Double-Negative T Cells Promote Liver Fibrosis Progression by Regulating Treg/Th17.

Abstract

We investigated the mechanism whereby double-negative T cells (DNTs) regulate Treg/Th17 balance to promote the progression of liver fibrosis. Liver fibrosis was induced with carbon tetrachloride (CCl4) in mice. Mouse DNTs were isolated, amplified and injected. The proportions of iTreg (CDF4+CD25+Foxp3+) and Th17 (CD4+IL-17A+) in peripheral mononuclear cells, spleen and liver were analyzed by flow cytometry, and the cytokine levels were determined through enzyme-linked immunosorbent assay (ELISA). DNTs could promote the Th17 differentiation and inhibit the iTreg differentiation. The role of DNTs in promoting liver fibrosis progression and tissue inflammation was exerted through activation of IκBa.
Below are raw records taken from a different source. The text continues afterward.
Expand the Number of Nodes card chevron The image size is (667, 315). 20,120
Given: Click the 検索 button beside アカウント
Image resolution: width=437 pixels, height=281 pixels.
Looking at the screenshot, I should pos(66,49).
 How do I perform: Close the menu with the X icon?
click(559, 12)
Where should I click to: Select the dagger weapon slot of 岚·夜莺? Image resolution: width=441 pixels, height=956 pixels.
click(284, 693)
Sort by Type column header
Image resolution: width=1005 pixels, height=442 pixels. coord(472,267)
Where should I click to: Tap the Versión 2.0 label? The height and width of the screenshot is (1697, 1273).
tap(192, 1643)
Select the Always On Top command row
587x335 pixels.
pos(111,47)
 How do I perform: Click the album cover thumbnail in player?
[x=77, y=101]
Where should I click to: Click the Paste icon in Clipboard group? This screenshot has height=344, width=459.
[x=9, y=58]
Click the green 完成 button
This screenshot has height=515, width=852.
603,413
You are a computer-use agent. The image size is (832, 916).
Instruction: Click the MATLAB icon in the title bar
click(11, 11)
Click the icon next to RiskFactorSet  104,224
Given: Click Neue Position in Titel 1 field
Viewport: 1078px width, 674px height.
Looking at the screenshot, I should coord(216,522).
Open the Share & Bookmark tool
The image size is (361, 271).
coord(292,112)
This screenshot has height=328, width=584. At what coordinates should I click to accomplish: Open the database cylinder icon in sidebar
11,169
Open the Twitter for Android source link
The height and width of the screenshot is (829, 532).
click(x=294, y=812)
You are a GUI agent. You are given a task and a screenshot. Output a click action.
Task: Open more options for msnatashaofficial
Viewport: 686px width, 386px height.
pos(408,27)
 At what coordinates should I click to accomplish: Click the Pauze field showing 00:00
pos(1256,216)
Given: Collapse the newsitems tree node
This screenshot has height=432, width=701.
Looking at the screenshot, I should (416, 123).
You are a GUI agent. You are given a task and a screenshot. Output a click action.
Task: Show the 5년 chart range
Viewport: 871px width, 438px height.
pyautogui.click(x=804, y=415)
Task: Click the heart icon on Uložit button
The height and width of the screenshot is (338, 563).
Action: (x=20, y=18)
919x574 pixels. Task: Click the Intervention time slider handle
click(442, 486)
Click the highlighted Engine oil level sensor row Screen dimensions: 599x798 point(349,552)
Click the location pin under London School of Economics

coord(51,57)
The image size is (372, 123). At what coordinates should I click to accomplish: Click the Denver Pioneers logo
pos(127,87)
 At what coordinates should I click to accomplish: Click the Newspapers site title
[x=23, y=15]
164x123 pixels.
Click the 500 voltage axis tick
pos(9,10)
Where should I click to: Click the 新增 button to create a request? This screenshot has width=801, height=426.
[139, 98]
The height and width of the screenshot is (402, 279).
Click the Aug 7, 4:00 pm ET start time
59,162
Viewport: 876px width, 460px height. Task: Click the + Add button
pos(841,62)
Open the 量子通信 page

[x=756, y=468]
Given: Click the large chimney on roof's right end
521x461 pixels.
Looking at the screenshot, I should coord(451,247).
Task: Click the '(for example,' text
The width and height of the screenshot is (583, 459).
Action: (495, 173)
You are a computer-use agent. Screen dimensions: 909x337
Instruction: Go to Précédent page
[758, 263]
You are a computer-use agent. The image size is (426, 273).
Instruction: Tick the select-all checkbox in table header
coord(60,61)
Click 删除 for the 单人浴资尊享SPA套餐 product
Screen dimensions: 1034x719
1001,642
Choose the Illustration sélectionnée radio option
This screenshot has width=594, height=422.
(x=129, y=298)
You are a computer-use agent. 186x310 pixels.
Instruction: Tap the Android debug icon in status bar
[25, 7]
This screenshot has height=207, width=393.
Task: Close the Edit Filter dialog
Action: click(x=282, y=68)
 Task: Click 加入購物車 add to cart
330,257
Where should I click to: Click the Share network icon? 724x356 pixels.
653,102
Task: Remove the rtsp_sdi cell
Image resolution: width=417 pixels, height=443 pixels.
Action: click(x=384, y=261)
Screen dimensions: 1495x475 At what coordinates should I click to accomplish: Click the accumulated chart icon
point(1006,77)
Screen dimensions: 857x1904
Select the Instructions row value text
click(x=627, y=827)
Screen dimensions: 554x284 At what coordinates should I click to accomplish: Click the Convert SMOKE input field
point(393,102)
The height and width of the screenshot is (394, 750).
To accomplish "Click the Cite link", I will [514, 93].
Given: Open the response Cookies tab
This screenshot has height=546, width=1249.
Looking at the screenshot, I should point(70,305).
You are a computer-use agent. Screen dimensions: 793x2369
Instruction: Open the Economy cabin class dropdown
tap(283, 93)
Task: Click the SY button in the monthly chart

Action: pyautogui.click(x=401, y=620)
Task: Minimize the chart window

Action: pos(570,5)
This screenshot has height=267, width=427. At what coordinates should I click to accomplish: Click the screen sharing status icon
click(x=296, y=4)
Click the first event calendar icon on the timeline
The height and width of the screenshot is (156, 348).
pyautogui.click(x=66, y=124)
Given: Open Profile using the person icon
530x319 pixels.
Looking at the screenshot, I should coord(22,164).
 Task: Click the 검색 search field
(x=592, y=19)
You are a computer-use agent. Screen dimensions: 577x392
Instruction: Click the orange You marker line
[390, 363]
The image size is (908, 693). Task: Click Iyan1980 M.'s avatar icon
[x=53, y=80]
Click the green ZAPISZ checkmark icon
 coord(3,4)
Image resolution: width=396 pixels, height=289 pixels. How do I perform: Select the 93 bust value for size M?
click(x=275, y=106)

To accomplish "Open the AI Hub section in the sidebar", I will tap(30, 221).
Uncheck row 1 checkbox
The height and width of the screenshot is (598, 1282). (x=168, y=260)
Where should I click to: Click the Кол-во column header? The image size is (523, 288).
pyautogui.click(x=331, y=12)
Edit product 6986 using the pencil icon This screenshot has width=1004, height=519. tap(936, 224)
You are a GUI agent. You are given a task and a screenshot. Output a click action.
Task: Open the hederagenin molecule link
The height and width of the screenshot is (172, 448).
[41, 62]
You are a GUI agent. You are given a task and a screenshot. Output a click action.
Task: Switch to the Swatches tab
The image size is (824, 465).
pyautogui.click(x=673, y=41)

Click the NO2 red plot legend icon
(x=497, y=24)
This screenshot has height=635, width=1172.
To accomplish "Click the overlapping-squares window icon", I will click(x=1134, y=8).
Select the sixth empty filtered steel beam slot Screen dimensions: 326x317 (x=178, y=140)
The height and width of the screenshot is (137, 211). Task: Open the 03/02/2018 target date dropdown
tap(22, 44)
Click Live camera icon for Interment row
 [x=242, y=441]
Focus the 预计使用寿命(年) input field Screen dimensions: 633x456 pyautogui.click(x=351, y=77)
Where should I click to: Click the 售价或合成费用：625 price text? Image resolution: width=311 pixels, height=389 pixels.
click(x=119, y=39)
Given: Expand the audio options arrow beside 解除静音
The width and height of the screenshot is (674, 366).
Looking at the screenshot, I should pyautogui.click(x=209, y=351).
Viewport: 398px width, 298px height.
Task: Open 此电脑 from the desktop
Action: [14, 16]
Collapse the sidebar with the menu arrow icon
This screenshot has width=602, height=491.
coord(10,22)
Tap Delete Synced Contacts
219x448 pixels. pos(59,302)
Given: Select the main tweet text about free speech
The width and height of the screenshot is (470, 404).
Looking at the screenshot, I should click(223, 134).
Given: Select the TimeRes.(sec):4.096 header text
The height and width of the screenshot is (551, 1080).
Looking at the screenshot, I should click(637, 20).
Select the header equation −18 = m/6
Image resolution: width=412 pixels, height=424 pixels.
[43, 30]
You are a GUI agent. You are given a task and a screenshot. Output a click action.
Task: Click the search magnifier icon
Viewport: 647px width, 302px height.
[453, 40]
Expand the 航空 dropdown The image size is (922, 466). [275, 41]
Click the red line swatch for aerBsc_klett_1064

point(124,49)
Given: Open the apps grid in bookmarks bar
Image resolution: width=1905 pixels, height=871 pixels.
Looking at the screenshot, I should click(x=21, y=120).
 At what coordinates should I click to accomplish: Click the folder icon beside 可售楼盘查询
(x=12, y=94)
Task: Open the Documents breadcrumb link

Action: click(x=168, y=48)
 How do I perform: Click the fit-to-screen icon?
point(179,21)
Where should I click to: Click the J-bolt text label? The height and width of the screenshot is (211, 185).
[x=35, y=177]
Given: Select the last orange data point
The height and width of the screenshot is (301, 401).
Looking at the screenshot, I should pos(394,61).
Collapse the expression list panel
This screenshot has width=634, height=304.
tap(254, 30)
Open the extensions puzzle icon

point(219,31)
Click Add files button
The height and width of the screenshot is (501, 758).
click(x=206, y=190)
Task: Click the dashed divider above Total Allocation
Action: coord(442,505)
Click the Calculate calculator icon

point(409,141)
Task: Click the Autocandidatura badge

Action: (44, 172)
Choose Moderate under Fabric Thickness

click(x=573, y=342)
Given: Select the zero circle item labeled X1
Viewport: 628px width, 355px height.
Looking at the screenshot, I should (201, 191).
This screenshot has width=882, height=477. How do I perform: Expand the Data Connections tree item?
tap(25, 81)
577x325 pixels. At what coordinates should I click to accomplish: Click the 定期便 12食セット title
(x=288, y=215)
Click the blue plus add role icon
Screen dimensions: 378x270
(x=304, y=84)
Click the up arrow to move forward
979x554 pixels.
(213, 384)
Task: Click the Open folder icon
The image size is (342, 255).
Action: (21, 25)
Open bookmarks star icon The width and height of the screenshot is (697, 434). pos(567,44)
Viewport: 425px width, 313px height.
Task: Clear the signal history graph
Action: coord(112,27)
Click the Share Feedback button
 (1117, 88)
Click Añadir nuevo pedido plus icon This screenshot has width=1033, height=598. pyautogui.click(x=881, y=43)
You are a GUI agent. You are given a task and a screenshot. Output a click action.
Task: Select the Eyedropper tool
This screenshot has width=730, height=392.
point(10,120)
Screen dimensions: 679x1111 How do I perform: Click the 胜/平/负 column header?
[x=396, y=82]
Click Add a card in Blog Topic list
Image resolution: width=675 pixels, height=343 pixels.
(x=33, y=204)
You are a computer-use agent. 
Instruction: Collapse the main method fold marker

The use of IL-17A monoclonal antibody enabled suppression of the DNTs effects, reduction of the Th17 proportion and alleviation of liver fibrosis. Hal could suppress the Th17 differentiation and the effect of DNTs. DNTs can promote the Th17 differentiation through IL-17A and inhibit iTreg differentiation, thereby facilitating the liver fibrosis progression and microenvironmental inflammation. DNTs are a kind of important immunocytes that promote the liver fibrosis progression.